Dataset
■ ■ ■ ■

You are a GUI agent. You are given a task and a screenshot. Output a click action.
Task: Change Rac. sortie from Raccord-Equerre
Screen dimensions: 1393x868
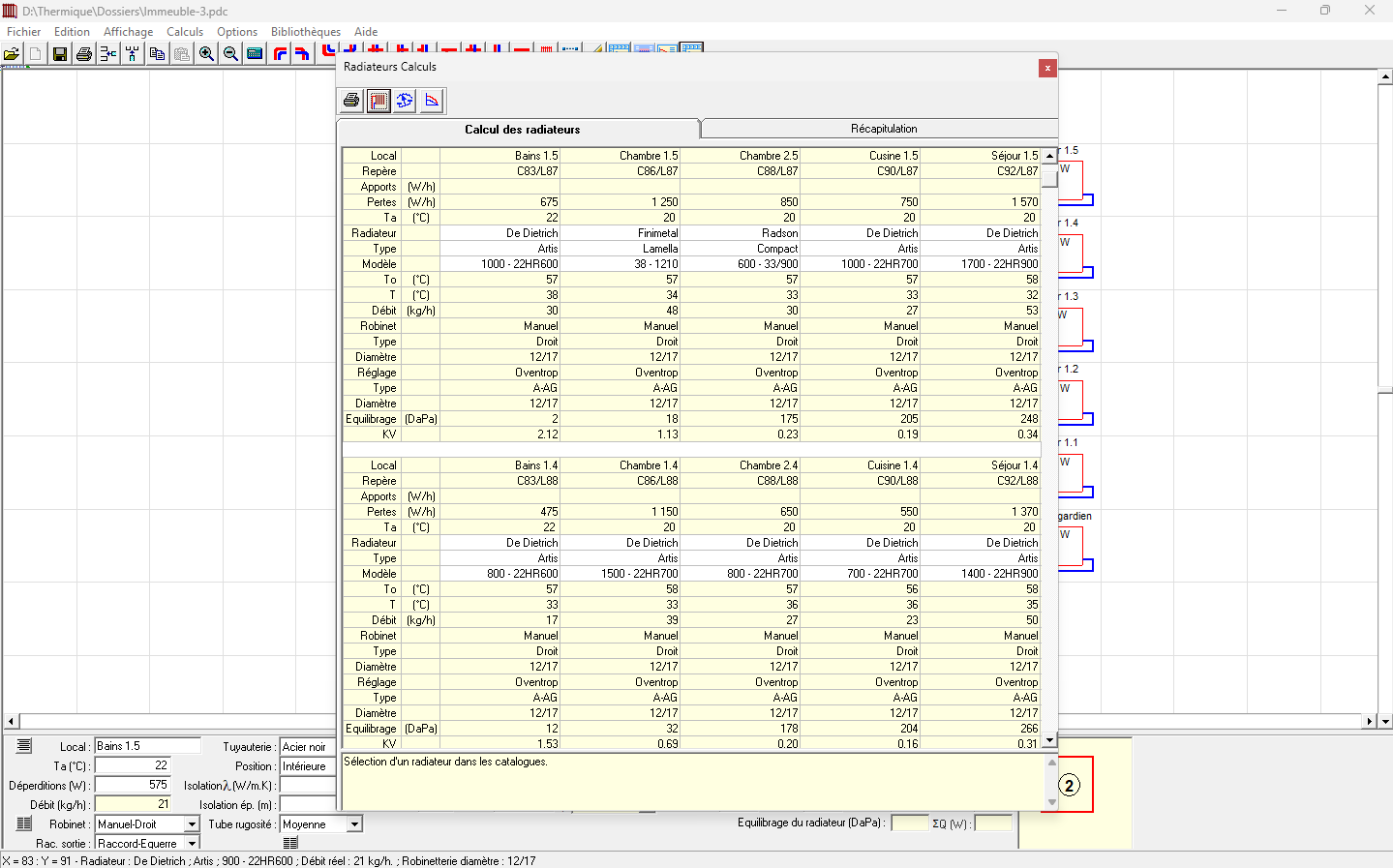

■ ■ ■ ■

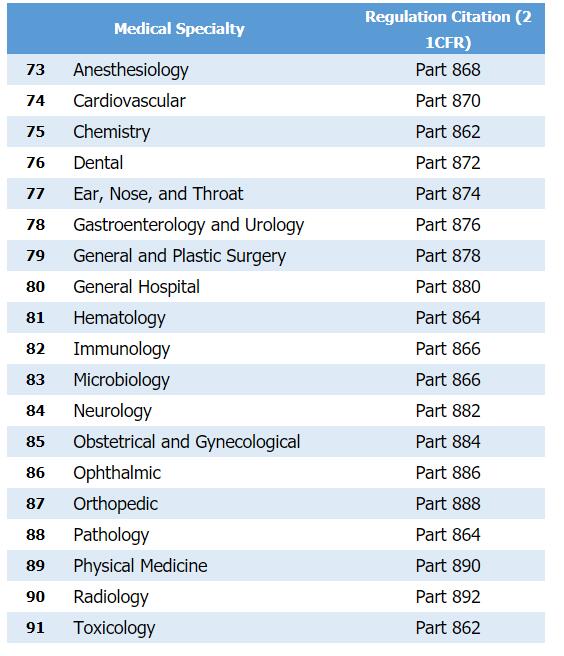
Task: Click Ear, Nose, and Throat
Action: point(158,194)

■ ■ ■ ■

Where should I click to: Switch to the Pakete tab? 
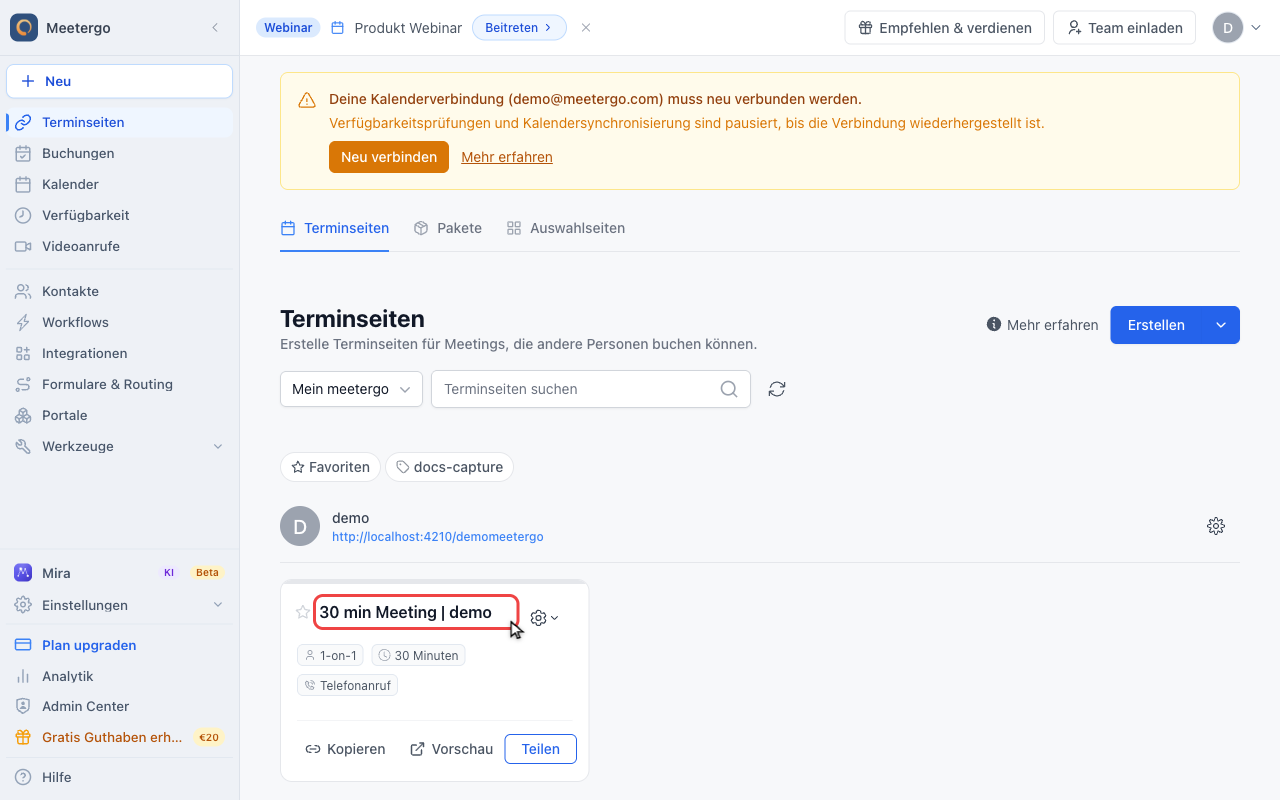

■ ■ ■ ■

Stated task
Please rewrite everything in the listing above from the line containing "You are a GUI" down to the line containing "Screen dimensions: 1393x868", changing "click action" to "tap action" and leaving all else as it is.

Finished answer
You are a GUI agent. You are given a task and a screenshot. Output a tap action.
Task: Change Rac. sortie from Raccord-Equerre
Screen dimensions: 1393x868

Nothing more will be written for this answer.